Kern County In Depth - with Jim Scott

Kern County In Depth: Oil prices sink, educating your kids at home during the pandemic

Kern County In Depth

17’s Jim Scott discusses the fallout from oil prices sinking into the negative with president of the Western States Petroleum Association Cathy Reheis-Boyd. Plus, Bakersfield High School teacher Jeremy Adams gives advice for parents who are feeling frustrated as they become primary educators for their kids as they stay-at-home.

The Kern County Superintendent of Schools has offered tips and advice for parents as schools remain closed because of the COVID-19 pandemic.

“You can’t just flip a switch and expect teachers and parents to adapt to distance learning overnight,” Superintendent Dr. Mary Barlow said. “Our parents are under a great deal of pressure and we are all up against a pretty steep learning curve, but with every new challenge, comes opportunity. I believe this new partnership with parents and the shift to distance learning can transform the future of teaching and learning.”

Below are some tips to help provide a balance for learning at home.

Understand your role

Parents are not expected to take the place of their students’ school teachers. Instead, parents should play a support role. A good rule of thumb is to keep your children engaged and thinking critically. Even though staying home from school might feel like a holiday, remind your children that they are not on vacation.

Make space for learning

Your children will achieve their best work in a quiet, comfortable, and dedicated space devoted to learning. Ideally, this will be a different space than where they normally play games or watch television.

Set clear expectations

Parents should build time into their remote work day to assist with their students’ learning and schedule other activities they know their children will be able to do independently. Consider scheduling “office hours” when you’re available for school-related questions.

Show empathy

Allow yourself, your children, and their teachers some latitude and grace during these unprecedented times. Understand you are not going to have all the answers and this transition is not going to be perfect.
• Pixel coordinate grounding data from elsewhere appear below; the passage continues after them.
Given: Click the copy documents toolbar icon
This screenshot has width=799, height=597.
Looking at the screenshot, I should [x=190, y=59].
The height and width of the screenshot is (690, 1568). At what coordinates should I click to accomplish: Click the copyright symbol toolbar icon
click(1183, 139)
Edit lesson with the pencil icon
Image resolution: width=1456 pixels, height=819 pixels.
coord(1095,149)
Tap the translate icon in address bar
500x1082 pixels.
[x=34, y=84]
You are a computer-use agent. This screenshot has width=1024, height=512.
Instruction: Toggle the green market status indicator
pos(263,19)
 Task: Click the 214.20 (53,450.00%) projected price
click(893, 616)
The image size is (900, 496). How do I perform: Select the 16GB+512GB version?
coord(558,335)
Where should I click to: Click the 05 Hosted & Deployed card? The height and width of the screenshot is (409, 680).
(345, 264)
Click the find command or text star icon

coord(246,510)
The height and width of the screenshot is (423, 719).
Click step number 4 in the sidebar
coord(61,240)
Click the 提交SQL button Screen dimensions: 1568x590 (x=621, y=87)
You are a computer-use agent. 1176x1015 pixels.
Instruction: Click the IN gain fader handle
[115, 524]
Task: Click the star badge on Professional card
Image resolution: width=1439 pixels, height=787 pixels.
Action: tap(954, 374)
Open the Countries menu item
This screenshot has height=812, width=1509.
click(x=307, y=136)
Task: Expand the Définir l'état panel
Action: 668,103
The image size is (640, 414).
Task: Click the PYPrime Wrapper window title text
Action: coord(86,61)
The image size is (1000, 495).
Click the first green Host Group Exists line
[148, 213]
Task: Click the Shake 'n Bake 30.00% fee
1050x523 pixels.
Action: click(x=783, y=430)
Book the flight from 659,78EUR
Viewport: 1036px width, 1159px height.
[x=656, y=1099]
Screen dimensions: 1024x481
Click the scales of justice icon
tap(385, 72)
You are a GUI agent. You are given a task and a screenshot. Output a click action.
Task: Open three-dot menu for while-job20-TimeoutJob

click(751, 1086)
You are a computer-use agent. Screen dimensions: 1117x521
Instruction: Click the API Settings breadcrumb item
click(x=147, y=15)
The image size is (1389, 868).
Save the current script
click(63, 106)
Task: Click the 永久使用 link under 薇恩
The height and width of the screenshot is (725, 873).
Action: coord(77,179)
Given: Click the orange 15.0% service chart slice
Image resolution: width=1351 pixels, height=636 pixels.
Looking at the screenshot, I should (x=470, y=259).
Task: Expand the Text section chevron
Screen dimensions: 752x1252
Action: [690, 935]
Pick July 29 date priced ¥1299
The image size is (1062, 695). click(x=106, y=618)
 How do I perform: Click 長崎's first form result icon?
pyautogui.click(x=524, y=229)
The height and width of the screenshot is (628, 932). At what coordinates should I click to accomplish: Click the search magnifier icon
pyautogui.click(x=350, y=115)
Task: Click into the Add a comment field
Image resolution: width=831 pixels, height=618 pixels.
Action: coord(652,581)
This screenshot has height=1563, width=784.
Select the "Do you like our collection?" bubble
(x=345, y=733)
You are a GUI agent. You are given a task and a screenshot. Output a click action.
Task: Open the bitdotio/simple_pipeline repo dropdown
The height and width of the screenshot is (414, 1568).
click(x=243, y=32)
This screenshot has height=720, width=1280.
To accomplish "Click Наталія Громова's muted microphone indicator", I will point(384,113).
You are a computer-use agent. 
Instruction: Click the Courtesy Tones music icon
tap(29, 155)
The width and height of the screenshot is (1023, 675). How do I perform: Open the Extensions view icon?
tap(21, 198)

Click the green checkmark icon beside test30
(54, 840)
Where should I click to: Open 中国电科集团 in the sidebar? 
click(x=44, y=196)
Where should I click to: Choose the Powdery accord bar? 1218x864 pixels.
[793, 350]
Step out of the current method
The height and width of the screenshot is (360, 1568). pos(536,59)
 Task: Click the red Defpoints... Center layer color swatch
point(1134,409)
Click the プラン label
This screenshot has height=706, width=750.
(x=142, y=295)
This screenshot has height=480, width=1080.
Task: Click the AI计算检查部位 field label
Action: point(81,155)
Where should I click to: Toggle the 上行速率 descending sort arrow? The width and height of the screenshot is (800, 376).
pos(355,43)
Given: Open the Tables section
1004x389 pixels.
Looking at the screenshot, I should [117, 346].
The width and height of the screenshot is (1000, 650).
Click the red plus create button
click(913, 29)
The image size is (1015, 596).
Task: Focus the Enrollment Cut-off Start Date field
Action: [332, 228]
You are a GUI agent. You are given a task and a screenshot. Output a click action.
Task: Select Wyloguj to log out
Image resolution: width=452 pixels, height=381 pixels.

Acknowledge this is not an ideal situation for anyone and give yourself permission to be flexible.

Plan your work and work your plan

Good planning can relieve stress for both children and parents. Check-in with your kids about their plans and help them develop a written schedule not only for the day, but for the week. Help them prioritize and learn to create goals, tasks, and deadlines, just like adults do when they go to work. Tasks that may not have been difficult for them while attending school in person can become more challenging when learning from home, so it’s important to create routines and offer incentives for healthy behaviors.

Take regular digital recesses

Make sure your children take plenty of breaks from computers in order to get time away from screens. Set alarms similar to those students would encounter at school and encourage them to get up, get some fresh air, have a snack and participate in physical activities.

Encourage reading

When in doubt, have your children read. When you have time, read with them. For younger readers, consider using audiobooks. If you can’t do anything else, have your children read!

Identify and use supplemental resources

Utilize any and all available resources to enhance independent learning, such as online games, education videos, educational TV (KETN /, audio books, or virtual fieldtrips. Visit for additional information and resources.

Ask for help

Remember that you’re not alone in this journey. For parents working with multi-aged children, take a team approach and ask older siblings to help support younger students. Do not hesitate to check-in with your child’s teacher for tips and guidance. Additionally, reach out to other parents to see what they’ve found effective. It is important that we all work together as a community for the good of our children and families.

Don’t forget to have fun

It is rare for parents and children to have this much time together, so turn it into an opportunity for bonding. Organize family card tournaments, play board games as a family or simply get outside for a hike or walk at the end of the day. Remember, your relationship with your child is what’s most important at this time.